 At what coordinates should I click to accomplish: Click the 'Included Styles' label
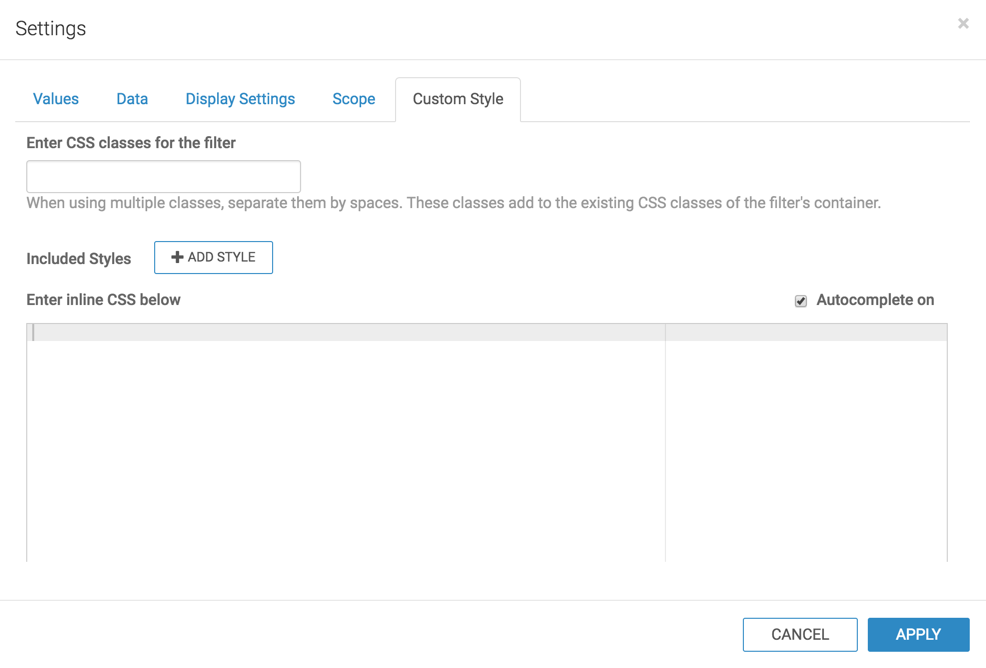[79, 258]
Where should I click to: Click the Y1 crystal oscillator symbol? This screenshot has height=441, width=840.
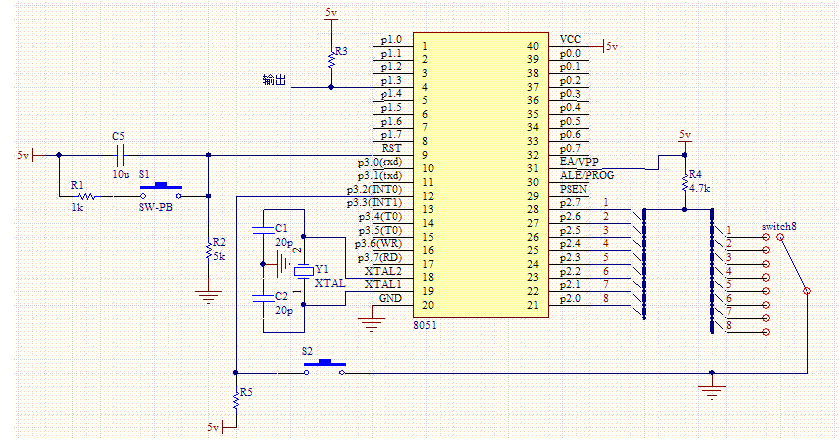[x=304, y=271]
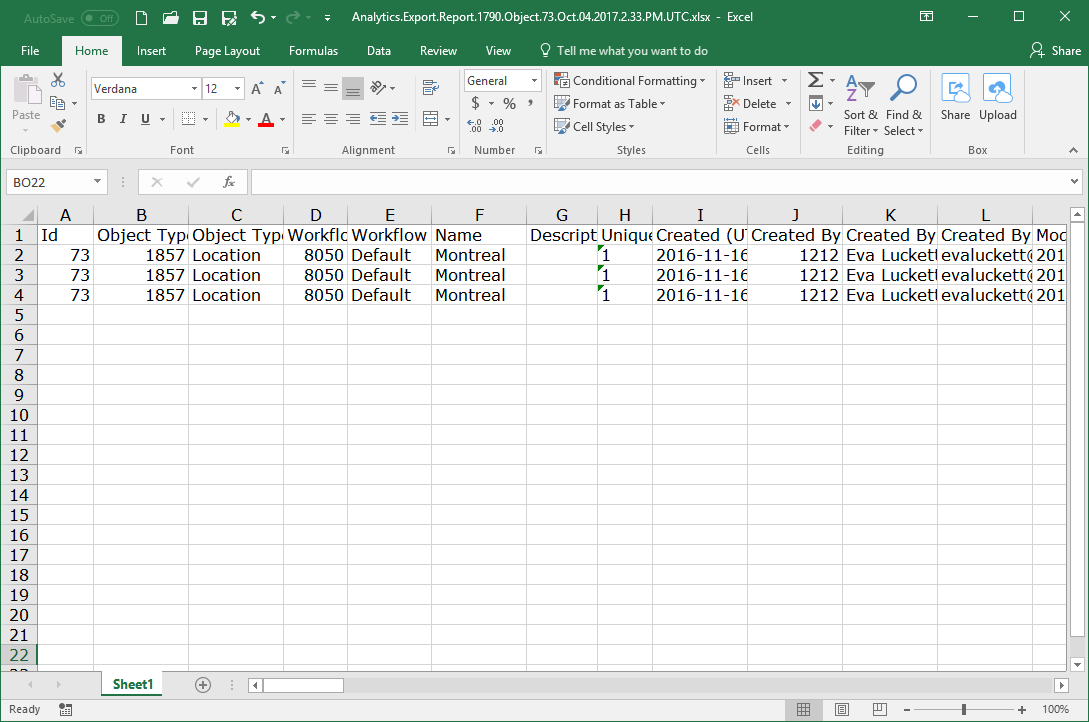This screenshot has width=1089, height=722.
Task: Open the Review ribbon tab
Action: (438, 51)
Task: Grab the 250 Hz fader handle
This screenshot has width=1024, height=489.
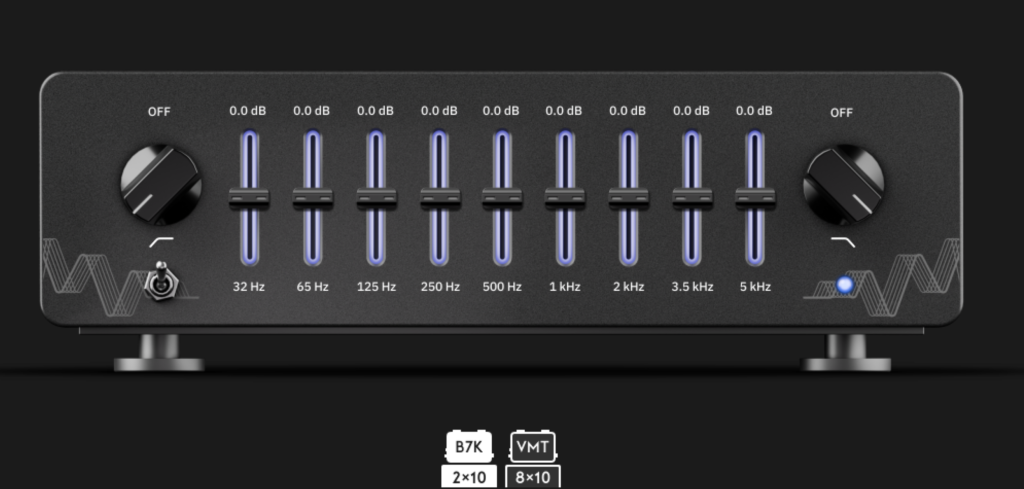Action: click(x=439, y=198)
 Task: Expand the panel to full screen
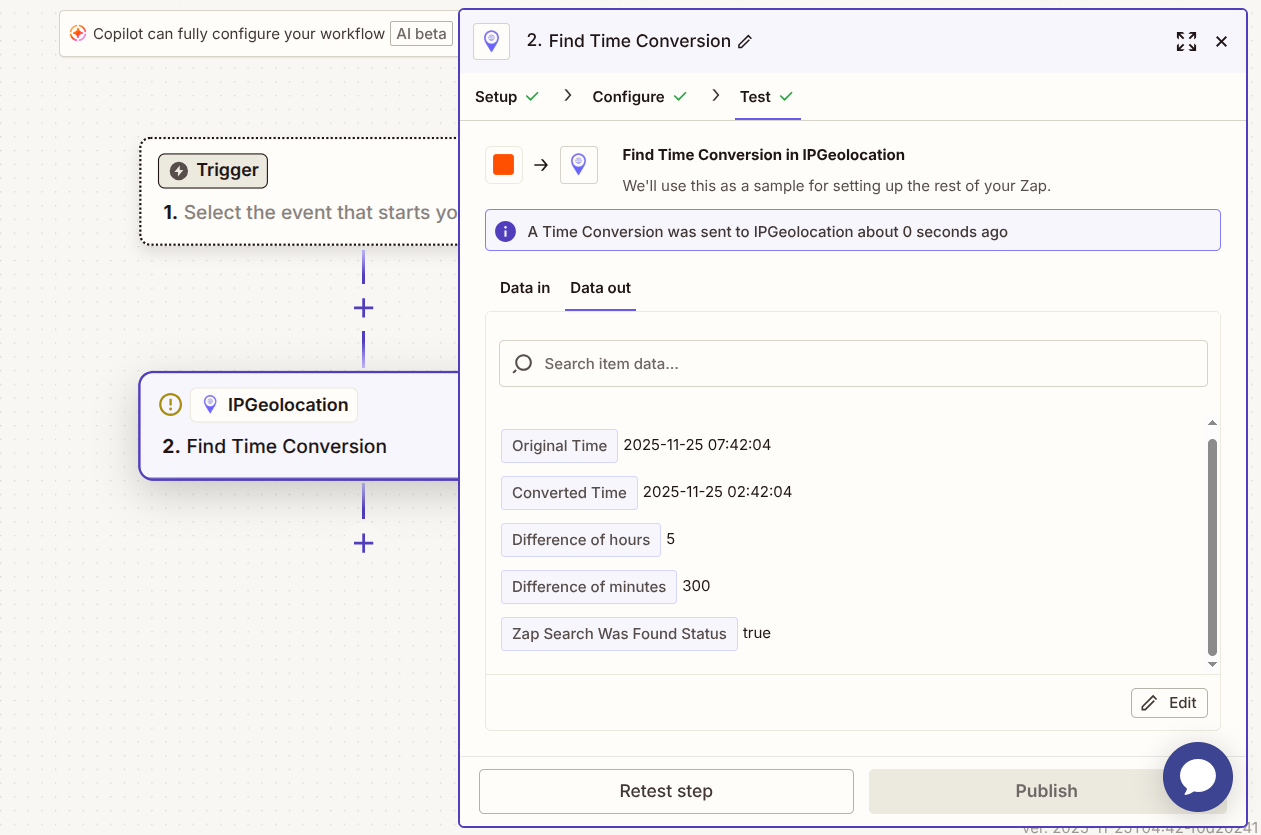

※

#### [THE TASK]
Write out the entries word for word. Skip the pictures.

#### [WRITTEN SOLUTION]
 At what coordinates should I click to accomplish: Click the 'Included Styles' label
[79, 258]
Where should I click to: Click the Y1 crystal oscillator symbol? This screenshot has height=441, width=840.
[x=304, y=271]
This screenshot has width=1089, height=722.
Task: Open the Review ribbon tab
Action: (438, 51)
Task: Grab the 250 Hz fader handle
This screenshot has width=1024, height=489.
Action: click(x=439, y=198)
 Task: Expand the panel to full screen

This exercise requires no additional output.